> Exercise objective
Filter the listing so that only lines with the word "click" remain.

> Excerpted data
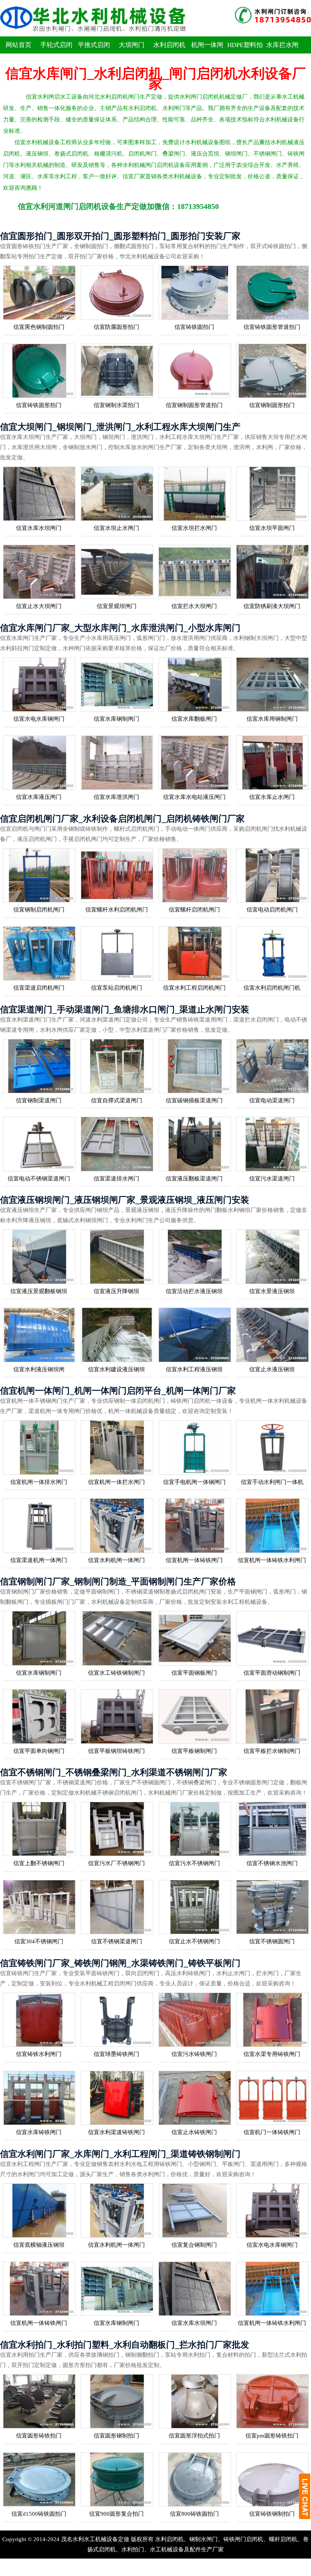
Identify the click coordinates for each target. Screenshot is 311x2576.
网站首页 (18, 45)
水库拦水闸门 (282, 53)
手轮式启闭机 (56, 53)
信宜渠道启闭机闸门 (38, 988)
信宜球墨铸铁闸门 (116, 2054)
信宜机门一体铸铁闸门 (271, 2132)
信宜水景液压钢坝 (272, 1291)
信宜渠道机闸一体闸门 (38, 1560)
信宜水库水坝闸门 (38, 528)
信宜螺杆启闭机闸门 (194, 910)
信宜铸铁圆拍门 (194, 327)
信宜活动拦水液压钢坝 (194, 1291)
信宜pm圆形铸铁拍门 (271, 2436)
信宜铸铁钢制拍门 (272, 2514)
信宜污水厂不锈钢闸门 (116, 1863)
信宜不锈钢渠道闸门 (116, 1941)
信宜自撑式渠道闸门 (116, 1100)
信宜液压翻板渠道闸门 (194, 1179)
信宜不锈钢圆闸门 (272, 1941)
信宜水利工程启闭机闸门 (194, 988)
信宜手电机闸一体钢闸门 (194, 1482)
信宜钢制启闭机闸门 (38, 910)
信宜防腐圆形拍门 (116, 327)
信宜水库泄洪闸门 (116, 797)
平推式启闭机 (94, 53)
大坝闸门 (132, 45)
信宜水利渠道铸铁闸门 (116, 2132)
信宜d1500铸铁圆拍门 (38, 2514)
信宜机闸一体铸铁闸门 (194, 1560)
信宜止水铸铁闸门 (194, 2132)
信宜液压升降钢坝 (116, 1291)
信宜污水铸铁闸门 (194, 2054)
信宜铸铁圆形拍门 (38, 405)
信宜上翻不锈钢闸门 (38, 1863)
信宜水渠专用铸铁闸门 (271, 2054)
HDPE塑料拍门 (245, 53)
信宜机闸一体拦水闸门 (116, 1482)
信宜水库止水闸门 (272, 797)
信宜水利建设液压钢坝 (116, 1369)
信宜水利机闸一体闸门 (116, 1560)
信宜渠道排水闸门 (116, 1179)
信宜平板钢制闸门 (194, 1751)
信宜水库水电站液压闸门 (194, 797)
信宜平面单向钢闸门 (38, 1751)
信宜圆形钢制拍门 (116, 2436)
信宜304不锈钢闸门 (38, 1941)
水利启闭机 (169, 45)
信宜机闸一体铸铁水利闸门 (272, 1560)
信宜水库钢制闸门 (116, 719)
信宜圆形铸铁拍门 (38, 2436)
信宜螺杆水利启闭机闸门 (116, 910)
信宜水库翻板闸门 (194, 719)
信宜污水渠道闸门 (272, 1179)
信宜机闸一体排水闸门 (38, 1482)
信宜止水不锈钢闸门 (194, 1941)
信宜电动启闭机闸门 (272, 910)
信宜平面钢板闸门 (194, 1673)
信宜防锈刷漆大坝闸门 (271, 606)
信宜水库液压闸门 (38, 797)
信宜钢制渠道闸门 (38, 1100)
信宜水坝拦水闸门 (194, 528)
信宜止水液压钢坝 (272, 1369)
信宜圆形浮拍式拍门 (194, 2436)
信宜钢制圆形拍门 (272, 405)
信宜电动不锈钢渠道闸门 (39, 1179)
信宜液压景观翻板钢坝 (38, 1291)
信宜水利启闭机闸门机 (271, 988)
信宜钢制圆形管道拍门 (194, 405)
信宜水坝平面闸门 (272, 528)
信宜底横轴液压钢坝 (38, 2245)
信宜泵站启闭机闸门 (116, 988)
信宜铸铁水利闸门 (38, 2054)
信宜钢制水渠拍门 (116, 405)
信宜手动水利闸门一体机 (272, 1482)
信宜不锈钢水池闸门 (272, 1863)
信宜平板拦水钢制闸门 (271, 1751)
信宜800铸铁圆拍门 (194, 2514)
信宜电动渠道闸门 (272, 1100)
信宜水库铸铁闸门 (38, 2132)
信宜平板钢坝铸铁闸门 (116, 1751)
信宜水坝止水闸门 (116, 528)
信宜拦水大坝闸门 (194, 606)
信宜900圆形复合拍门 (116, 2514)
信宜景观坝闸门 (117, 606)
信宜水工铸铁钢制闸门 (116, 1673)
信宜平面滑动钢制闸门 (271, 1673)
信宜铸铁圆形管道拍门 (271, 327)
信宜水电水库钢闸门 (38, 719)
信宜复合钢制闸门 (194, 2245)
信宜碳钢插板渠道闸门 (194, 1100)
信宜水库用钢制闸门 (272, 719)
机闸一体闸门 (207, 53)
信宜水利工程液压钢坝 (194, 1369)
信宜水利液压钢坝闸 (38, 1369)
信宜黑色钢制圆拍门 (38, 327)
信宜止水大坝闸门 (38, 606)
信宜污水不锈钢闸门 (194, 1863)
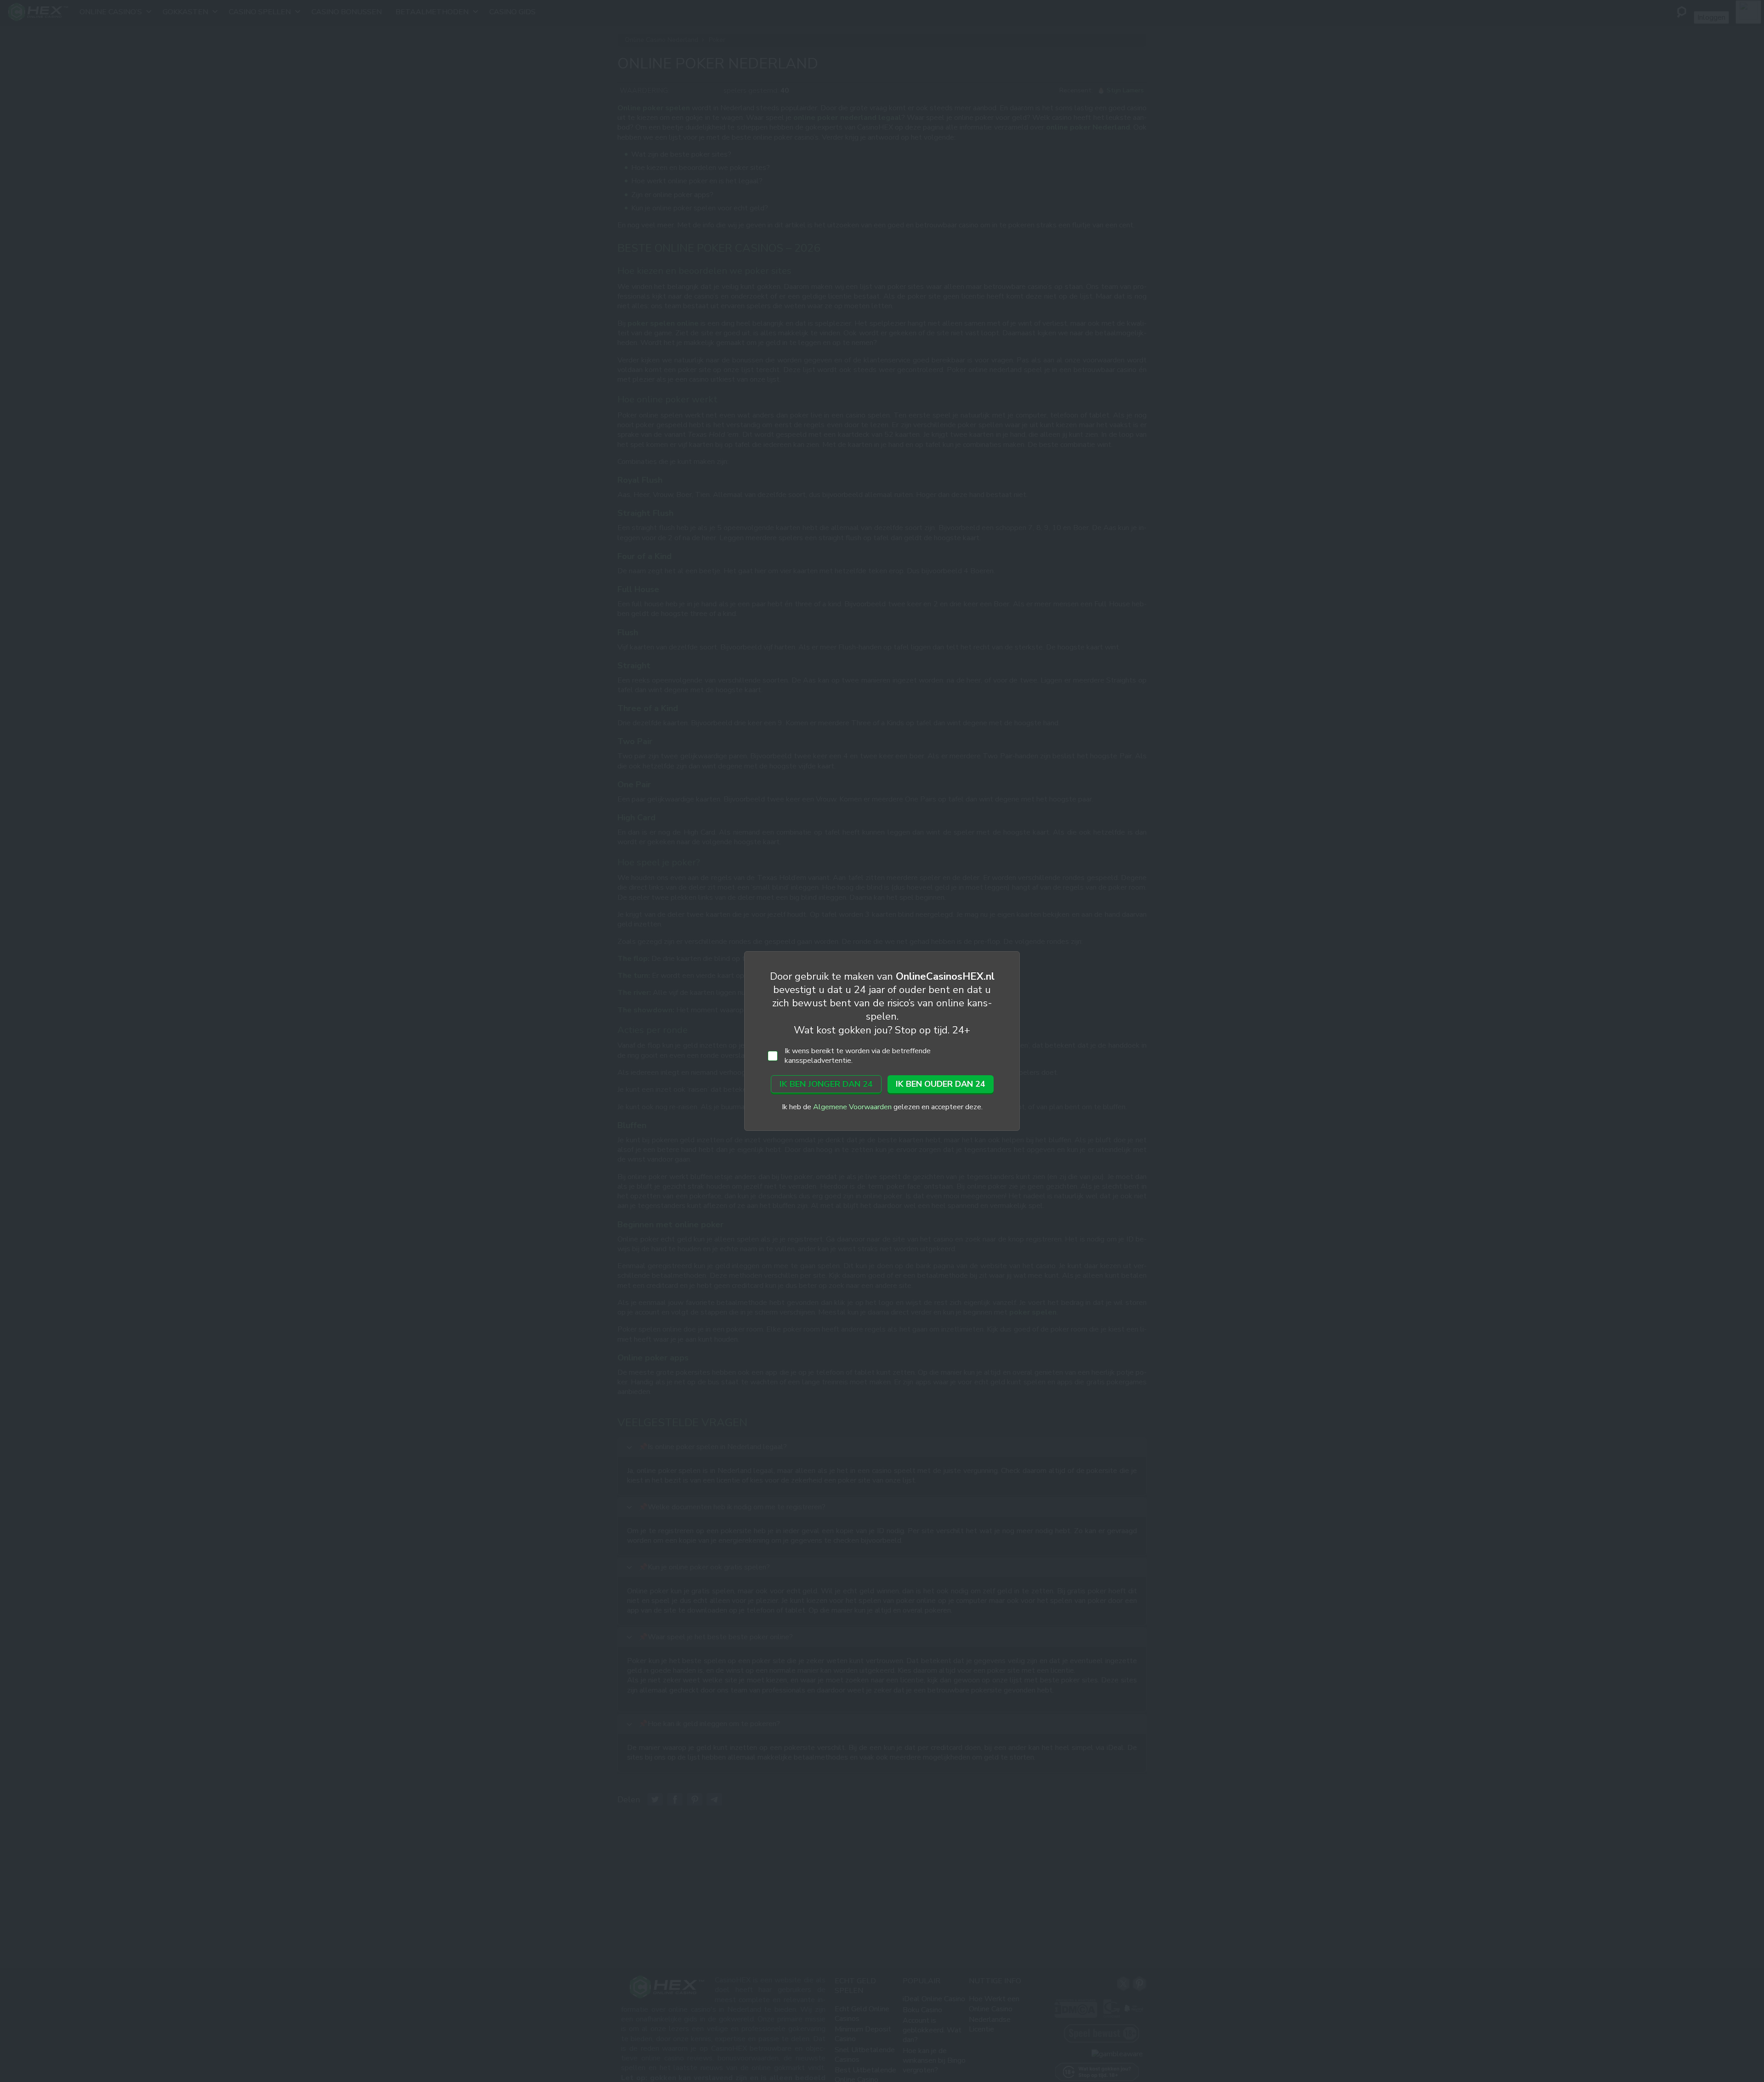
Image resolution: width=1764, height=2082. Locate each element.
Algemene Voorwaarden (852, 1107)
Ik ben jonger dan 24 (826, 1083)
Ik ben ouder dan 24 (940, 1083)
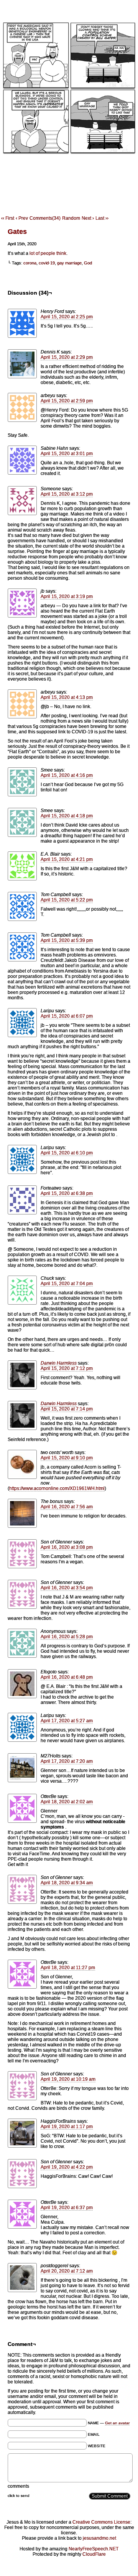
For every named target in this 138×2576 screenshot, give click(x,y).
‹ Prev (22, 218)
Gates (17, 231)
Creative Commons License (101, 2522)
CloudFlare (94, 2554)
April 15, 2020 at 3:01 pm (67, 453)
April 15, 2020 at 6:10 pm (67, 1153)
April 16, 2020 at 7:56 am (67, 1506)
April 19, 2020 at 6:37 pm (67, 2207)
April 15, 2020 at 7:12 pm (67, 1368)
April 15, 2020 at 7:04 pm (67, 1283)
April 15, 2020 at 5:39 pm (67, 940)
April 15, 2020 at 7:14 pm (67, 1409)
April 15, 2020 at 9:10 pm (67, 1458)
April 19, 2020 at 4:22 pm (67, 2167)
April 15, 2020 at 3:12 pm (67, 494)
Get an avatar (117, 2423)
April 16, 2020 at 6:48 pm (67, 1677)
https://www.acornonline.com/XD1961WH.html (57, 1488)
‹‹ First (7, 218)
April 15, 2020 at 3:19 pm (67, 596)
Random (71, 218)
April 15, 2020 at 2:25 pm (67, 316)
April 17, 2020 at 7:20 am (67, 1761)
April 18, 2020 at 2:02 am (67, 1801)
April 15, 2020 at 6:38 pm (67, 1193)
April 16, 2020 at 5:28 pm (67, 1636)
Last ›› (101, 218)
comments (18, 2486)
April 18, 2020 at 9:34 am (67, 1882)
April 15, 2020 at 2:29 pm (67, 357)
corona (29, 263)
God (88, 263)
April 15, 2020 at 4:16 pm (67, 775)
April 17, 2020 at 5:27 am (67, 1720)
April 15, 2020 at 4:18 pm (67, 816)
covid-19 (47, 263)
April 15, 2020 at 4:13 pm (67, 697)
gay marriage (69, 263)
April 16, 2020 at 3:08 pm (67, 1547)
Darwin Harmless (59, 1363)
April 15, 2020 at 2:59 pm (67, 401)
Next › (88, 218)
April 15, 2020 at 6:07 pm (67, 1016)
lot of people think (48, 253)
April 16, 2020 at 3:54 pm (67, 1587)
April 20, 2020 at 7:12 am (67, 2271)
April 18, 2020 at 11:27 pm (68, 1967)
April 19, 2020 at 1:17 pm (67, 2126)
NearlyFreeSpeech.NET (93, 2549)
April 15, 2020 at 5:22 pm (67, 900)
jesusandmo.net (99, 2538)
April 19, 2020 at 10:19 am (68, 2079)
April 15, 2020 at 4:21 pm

> Written reply
Identify the click coordinates for each target. Screenshot is 311x2576.
For every named target in this 138×2576 screenshot, give click(x,y).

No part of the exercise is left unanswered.